We do not inoculate. The yeasts on the skins and in the cellar do the work. Fermentations are slower, less linear, more honest.
Neutral oak.
Most wines age in barrels that have already given their oak. We want the fruit and the soil to be heard. New oak is a tool we use sparingly.
Hand picked. Dawn.
Every cluster is picked by hand at first light, before the fruit warms. We sort twice — once in the field, once on the destemmer table.
Whole cluster, sometimes.
For the Mourvèdre and the Cabernet, partial whole-cluster fermentation gives lifted aromatics and a finer tannin. Never as dogma — only when the vintage asks.
Minimal SO₂.
We add the smallest amount of sulfur necessary to protect the wine. Most bottles ship at 35 ppm total. Some less.
Patience.
The Tempranillo rests a year. The Tannat rests two. The Founders Reserve, thirty months. Time is the ingredient that costs nothing and means everything.

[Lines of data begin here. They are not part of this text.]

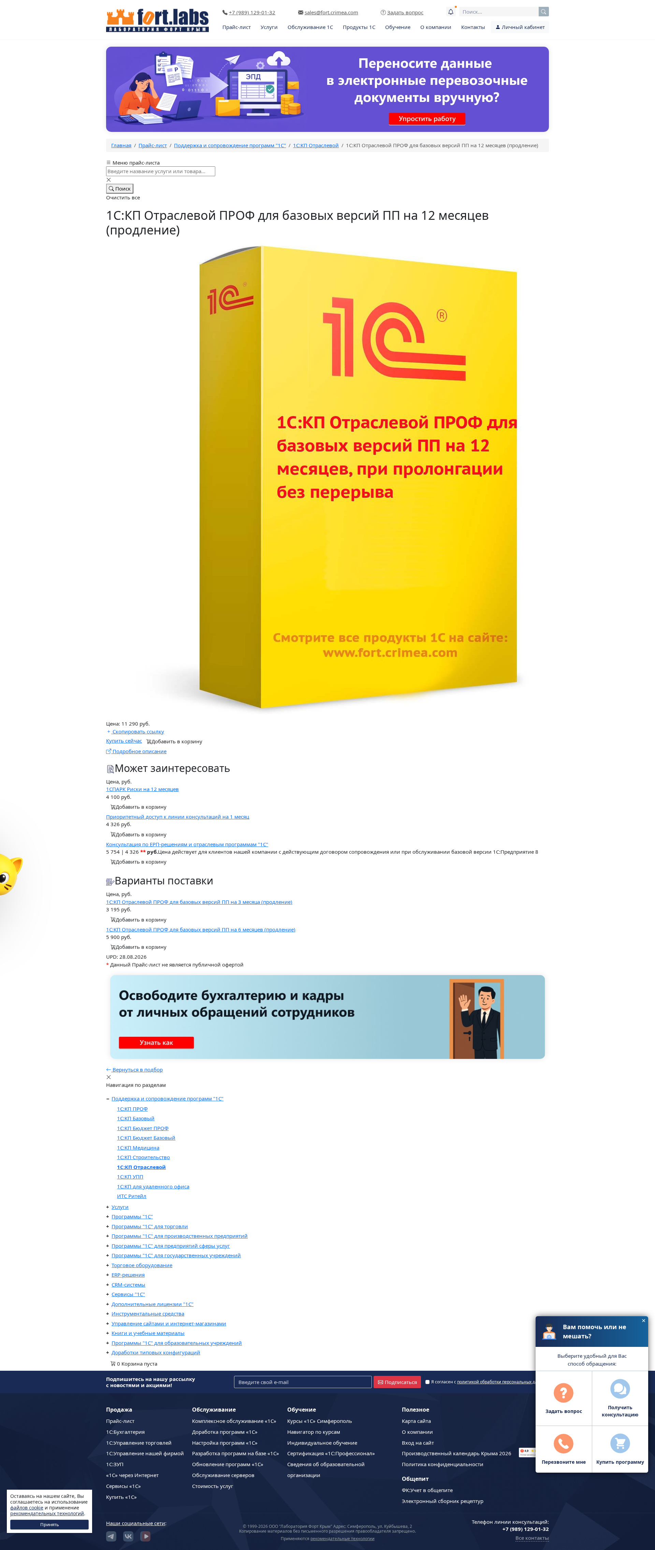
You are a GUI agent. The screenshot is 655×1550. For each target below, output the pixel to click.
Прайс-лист (236, 27)
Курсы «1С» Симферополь (319, 1420)
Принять (49, 1524)
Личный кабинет (522, 27)
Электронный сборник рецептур (442, 1501)
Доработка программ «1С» (225, 1431)
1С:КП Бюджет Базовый (146, 1137)
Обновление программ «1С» (227, 1464)
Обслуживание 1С (310, 27)
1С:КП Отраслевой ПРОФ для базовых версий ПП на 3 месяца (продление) (199, 901)
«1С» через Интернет (132, 1475)
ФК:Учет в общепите (427, 1490)
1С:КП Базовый (136, 1118)
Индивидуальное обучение (322, 1442)
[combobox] (504, 11)
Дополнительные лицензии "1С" (152, 1304)
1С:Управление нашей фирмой (145, 1453)
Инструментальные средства (148, 1313)
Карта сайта (416, 1420)
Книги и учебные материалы (148, 1332)
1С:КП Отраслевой (141, 1167)
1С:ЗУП (114, 1464)
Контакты (473, 27)
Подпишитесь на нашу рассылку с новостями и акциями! (150, 1382)
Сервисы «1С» (123, 1486)
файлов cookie (26, 1507)
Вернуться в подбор (137, 1069)
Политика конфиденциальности (442, 1464)
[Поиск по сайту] (544, 11)
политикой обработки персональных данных (502, 1382)
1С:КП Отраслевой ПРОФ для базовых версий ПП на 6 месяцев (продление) (200, 929)
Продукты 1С (359, 27)
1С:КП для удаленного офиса (153, 1186)
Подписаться (401, 1382)
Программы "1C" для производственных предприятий (180, 1235)
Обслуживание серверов (223, 1475)
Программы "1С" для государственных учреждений (176, 1255)
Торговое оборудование (142, 1265)
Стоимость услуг (212, 1486)
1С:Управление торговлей (139, 1442)
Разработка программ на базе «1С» (235, 1453)
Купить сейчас (124, 740)
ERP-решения (128, 1274)
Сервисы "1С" (128, 1294)
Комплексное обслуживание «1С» (234, 1420)
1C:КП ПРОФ (132, 1108)
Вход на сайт (418, 1442)
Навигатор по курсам (313, 1431)
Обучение (397, 27)
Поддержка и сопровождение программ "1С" (167, 1098)
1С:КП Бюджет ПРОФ (143, 1128)
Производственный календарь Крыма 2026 (456, 1453)
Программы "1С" (132, 1216)
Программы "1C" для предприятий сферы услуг (171, 1245)
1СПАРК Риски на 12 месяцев (142, 789)
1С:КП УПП (130, 1176)
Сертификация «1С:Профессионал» (331, 1453)
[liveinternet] (534, 1423)
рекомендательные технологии (342, 1538)
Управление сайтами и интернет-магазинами (169, 1323)
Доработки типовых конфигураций (156, 1352)
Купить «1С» (121, 1496)
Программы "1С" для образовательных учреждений (177, 1342)
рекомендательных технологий (47, 1513)
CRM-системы (128, 1284)
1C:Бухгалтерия (125, 1431)
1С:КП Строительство (143, 1157)
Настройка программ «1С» (225, 1442)
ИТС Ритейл (131, 1195)
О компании (435, 27)
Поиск (122, 188)
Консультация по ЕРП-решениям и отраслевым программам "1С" (187, 844)
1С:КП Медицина (138, 1147)
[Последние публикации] (451, 11)
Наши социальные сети (135, 1523)
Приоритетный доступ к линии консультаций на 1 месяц (177, 816)
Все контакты (532, 1537)
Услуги (269, 27)
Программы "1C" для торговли (150, 1226)
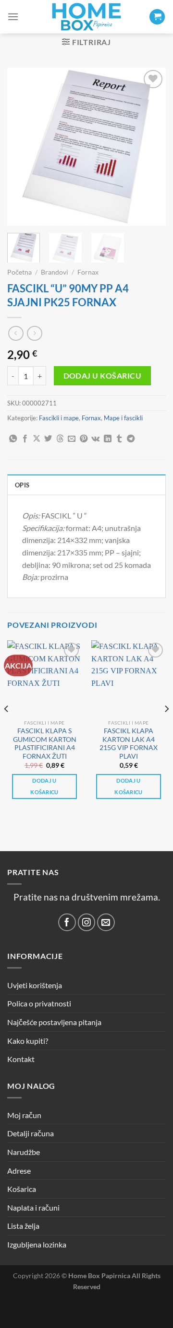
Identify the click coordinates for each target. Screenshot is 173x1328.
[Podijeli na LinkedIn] (107, 439)
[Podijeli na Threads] (60, 439)
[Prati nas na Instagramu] (87, 922)
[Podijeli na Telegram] (131, 439)
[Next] (150, 146)
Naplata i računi (33, 1207)
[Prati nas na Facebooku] (67, 922)
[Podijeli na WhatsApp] (13, 439)
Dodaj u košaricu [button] (44, 786)
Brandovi (54, 272)
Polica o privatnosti (39, 1003)
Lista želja (23, 1225)
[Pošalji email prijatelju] (71, 439)
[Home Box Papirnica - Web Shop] (86, 17)
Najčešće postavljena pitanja (54, 1022)
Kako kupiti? (27, 1040)
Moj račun (24, 1115)
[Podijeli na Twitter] (48, 439)
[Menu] (13, 16)
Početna (19, 272)
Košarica (21, 1188)
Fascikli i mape (59, 418)
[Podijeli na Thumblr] (119, 439)
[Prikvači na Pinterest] (83, 439)
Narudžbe (23, 1151)
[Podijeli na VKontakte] (95, 439)
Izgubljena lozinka (36, 1244)
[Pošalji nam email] (106, 922)
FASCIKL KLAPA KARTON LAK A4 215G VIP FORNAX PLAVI (128, 743)
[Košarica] (157, 17)
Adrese (19, 1170)
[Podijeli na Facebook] (25, 439)
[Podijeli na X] (36, 439)
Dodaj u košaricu (102, 375)
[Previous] (22, 146)
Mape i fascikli (123, 418)
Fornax (88, 272)
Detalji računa (30, 1133)
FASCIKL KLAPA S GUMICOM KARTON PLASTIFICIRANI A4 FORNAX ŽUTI (44, 743)
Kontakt (21, 1058)
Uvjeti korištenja (34, 985)
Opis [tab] (22, 485)
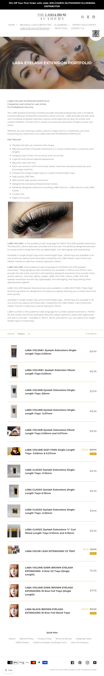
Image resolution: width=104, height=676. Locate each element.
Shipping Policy (83, 638)
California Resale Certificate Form (50, 642)
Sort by (11, 334)
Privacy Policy (44, 638)
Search (12, 638)
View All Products (79, 642)
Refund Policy (27, 638)
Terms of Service (64, 638)
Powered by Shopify (89, 670)
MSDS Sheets (22, 642)
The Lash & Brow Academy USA (67, 670)
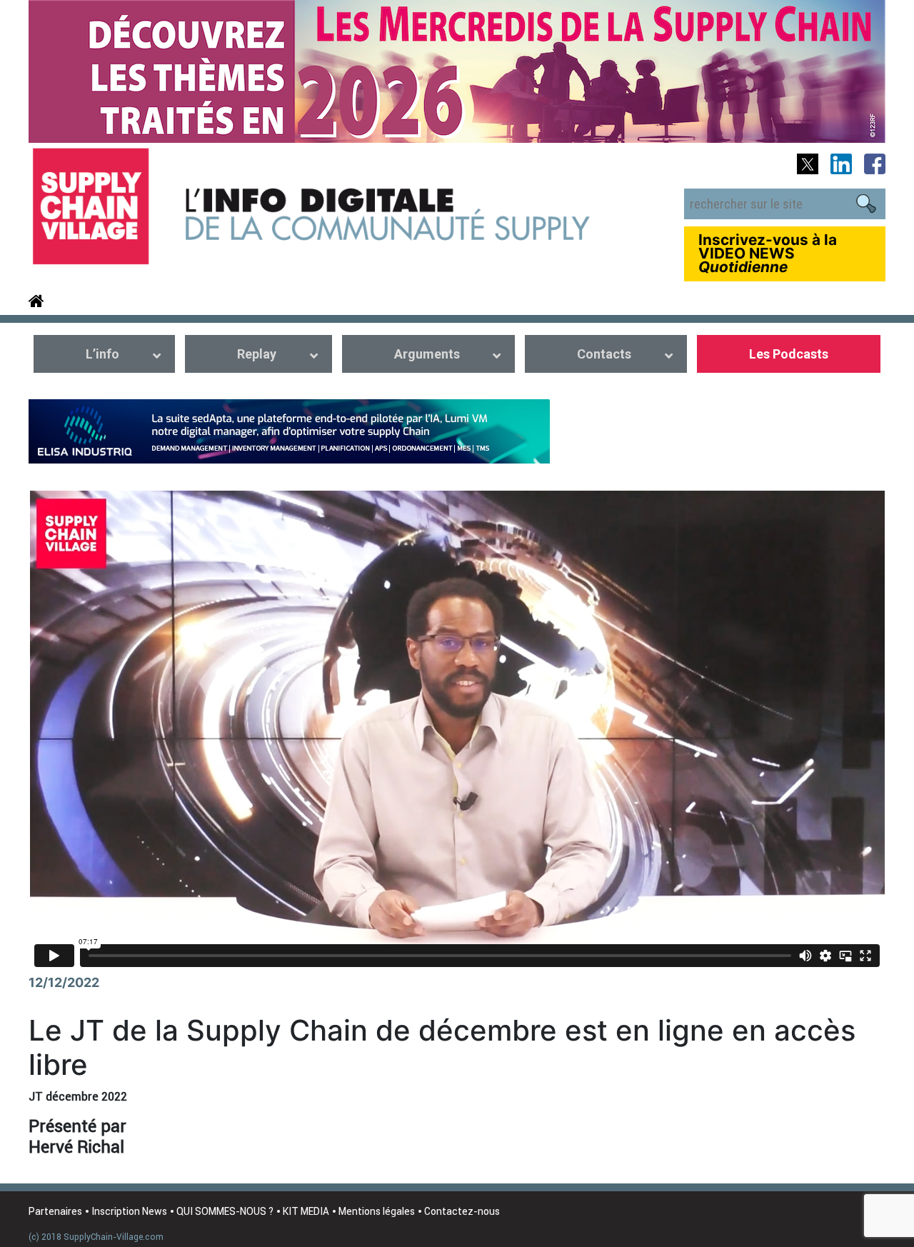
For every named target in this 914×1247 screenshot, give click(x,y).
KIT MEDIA (306, 1211)
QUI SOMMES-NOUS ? (224, 1211)
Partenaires (55, 1211)
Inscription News (129, 1211)
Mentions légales (376, 1211)
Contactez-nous (462, 1211)
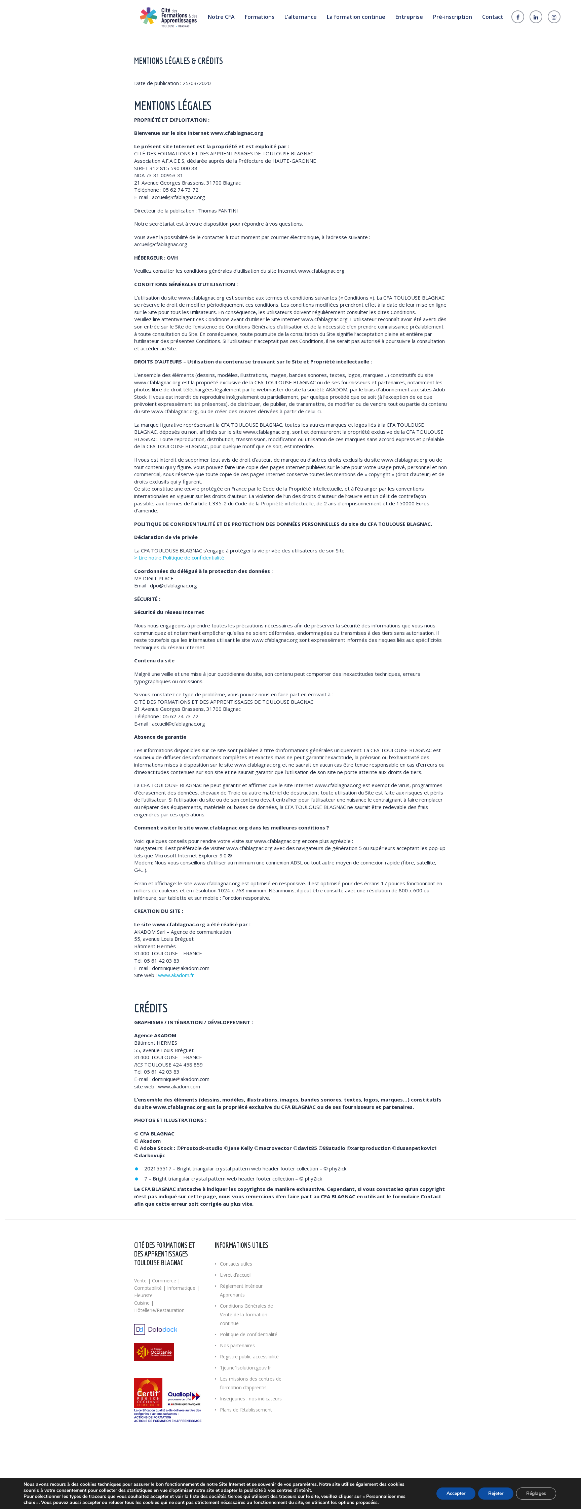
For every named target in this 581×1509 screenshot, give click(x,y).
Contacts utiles (236, 1264)
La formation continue (356, 17)
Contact (492, 17)
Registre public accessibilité (249, 1356)
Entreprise (409, 17)
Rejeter (495, 1493)
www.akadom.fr (176, 975)
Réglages (536, 1493)
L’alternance (300, 17)
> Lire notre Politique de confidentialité (179, 557)
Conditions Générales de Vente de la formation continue (246, 1314)
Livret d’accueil (235, 1275)
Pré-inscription (452, 17)
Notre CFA (221, 17)
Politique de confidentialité (248, 1334)
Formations (259, 17)
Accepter (456, 1493)
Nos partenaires (237, 1345)
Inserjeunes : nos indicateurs (251, 1398)
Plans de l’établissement (246, 1409)
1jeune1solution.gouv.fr (245, 1367)
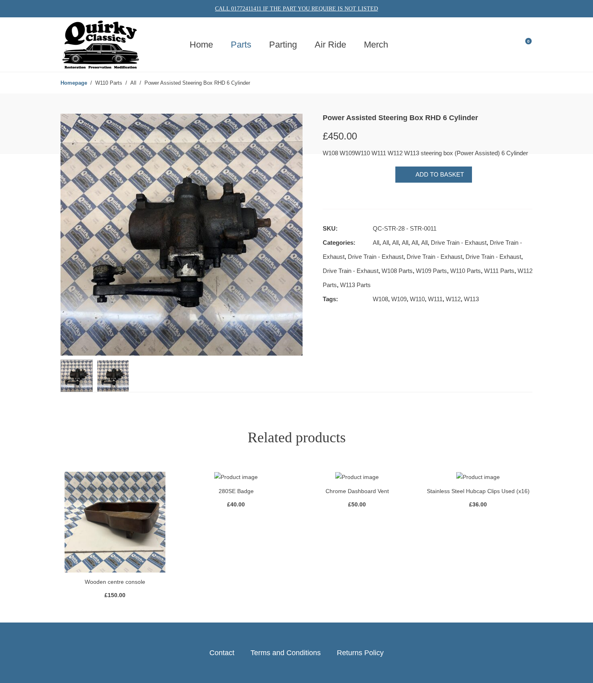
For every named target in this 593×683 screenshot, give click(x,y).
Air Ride (330, 45)
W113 (471, 299)
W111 (435, 299)
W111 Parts (499, 270)
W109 (399, 299)
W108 (380, 299)
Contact (221, 653)
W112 (453, 299)
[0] (523, 44)
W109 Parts (431, 270)
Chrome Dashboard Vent (357, 491)
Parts (241, 45)
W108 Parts (397, 270)
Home (201, 45)
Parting (283, 45)
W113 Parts (355, 284)
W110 (417, 299)
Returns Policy (360, 653)
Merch (376, 45)
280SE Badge (236, 491)
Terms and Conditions (286, 653)
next (292, 235)
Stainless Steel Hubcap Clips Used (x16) (478, 491)
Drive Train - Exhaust (459, 242)
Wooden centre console (115, 582)
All (376, 242)
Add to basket (440, 174)
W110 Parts (465, 270)
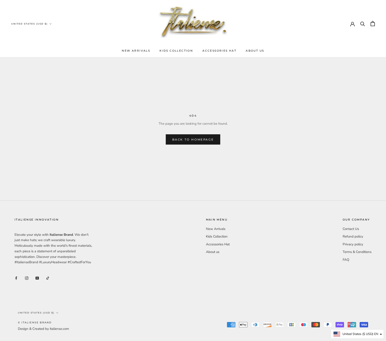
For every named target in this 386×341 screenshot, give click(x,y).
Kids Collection (176, 50)
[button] (357, 334)
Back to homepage (193, 139)
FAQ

Fifteen years, in shorthand.
- 2007
Cal walks the property for the first time after his grandfather Hart's funeral.
- 2009
First 600 Tempranillo vines planted on the south-facing slope. Twenty acres of caliche.
- 2013
First commercial harvest. 400 cases.
- 2016
Maren joins from the Douro Valley. They plant Albariño the same week.
- 2019
The barn is restored, stone by stone, by the Hartlines and three friends. Three winters.
- 2021
First Estate Tannat released. 95 points.
- 2024
Founders Reserve 2020 named Best Reserve at TexSom. Cellar Club opens to 200 members.
Kind words.
- Wine Enthusiast — 92 to 96 points across the lineup, 2023–2024
- Texas Monthly — Top 10 Texas Wineries, 2023
- Decanter — 94 points for the 2022 Mourvèdre
- Vinous — “Old-world restraint, new-world fruit.”